Lancé en décembre 2016, « Bénin révélé » affiche un besoin de financement de l’ordre de 9 039 milliards de F CFA, dont 3 530 milliards apportés par l’État et ses bailleurs pour concrétiser les 45 projets phares, les 95 projets sectoriels et les 19 réformes institutionnelles.
Un endettement public encore soutenable
Pour y parvenir, le gouvernement a entrepris une politique d’assainissement des finances publiques et un effort de mobilisation de ressources internes. L’assainissement est passé par une réduction drastique du train de vie de l’État. Par exemple, les réformes introduites dans les voyages officiels ont permis de diviser la facture par cinq : 3 milliards de F CFA en 2017 contre 17 en 2015.
Il est normal que l’endettement public ait augmenté au vu des grands projets entrepris, mais il ne faudrait pas qu’il s’alourdisse encore
Malgré ces avancées, les acquis du pays restent à consolider. S’il estime la performance du Bénin « solide » […] et les perspectives économiques « à moyen terme favorables », le FMI recommande « d’améliorer la gestion de la dette publique » (54 % du PIB en 2019 contre 30 % en 2014) et d’impliquer davantage le secteur privé afin de « pérenniser une croissance élevée ».

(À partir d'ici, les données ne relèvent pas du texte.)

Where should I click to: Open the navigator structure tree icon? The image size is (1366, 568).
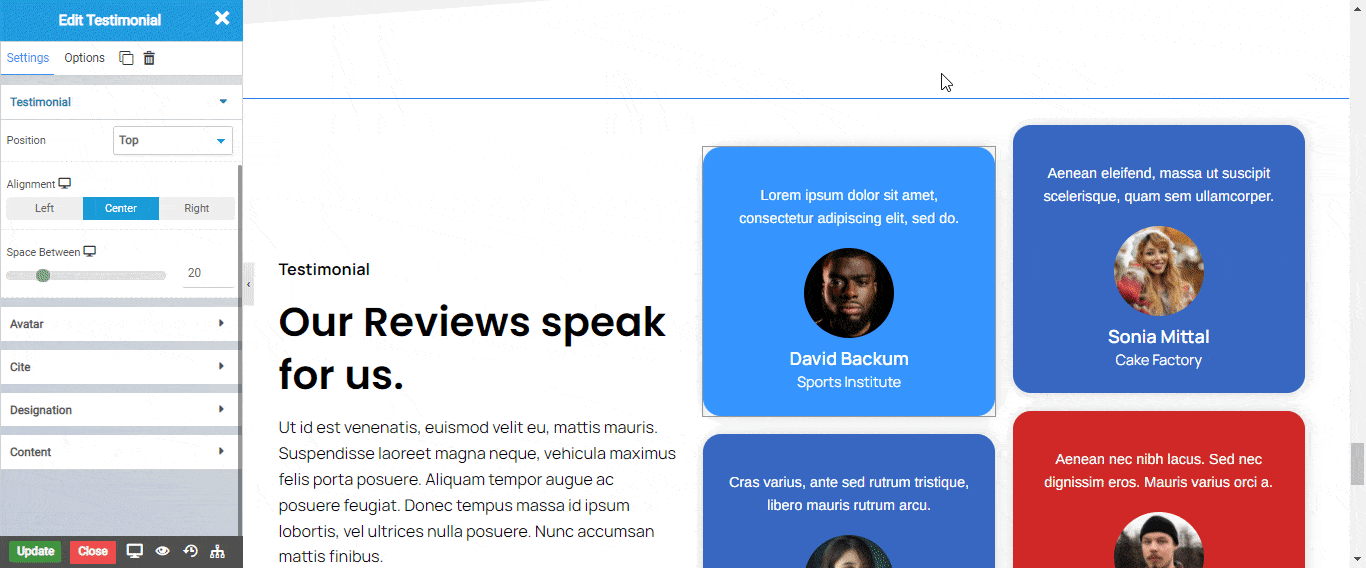pos(218,551)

« L’endettement public reste soutenable mais est à surveiller », renchérit Anne-Sophie Fèvre, économiste spécialiste de l’Afrique chez Bpifrance. « Il est normal qu’il ait augmenté au vu des grands projets entrepris, mais il ne faudrait pas qu’il s’alourdisse encore, pas plus que le service de la dette », souligne-t-elle, rappelant que le pays a lancé en mars une émission obligataire portant sur 500 millions d’euros.
Forte intégration au marché régional
Pour l’heure, le Bénin reste en deçà des critères de convergence de l’Uemoa, qui plafonne l’endettement public à 70 % du PIB. Il lui faudra veiller à « maintenir le déficit budgétaire au-dessous de 3 % du PIB en 2019 et au-delà », recommande l’institution de Bretton Woods. Un objectif que le budget en cours d’exécution promet de respecter puisqu’il table sur un déficit limité à 2,7 % du PIB.

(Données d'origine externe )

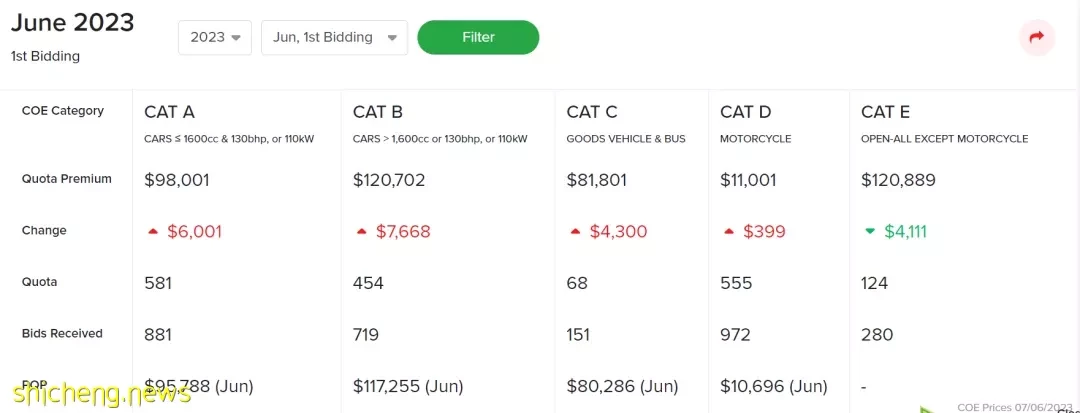The height and width of the screenshot is (413, 1080).
Task: Select the CAT E heading
Action: point(885,112)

Au-delà des interrogations sur la croissance et la dette, le pays n’est pas à l’abri d’un certain nombre de chocs exogènes. Par exemple, « les aléas météorologiques, les fluctuations des termes de l’échange (prix du coton et du pétrole) et la situation au Nigeria », énumère la BAD dans son rapport de 2019. Car le Bénin est fortement intégré au marché régional : 70 % de ses exportations sont destinées à l’espace Cedeao, principalement à son gigantesque voisin.
Le tourisme particulièrement exposé
À cela s’ajoute la frustration sociale. « Le taux de croissance est assez élevé, mais il y a une large frange de la population laissée pour compte qui estime ne pas tirer profit des dividendes de cette croissance, prévient Ruben Nizard, économiste Afrique à la Coface. Ces questions sont à surveiller de près, sachant que le pays cherche à attirer l’investissement privé et que, pour ce faire, il lui faut maintenir une situation politique et sociale stable. »
Il est trop tôt pour connaître la tendance de 2019. Mais en 2018, les investissements directs étrangers étaient en hausse à 5,8 % du PIB, contre 1,8 % en 2017, d’après les chiffres gouvernementaux. Parmi les secteurs potentiellement les plus exposés, le tourisme arrive en tête.
« Il est vrai que, dans son Programme d’actions du gouvernement, l’ambition du président Talon de valoriser le patrimoine naturel risque d’être passablement freinée par la menace terroriste », souligne Ruben Nizard, avant de nuancer : « Le tourisme n’est encore qu’une niche au Bénin. » En 2017, l’Organisation internationale du tourisme estimait à 280 000 le nombre de vacanciers dans le pays.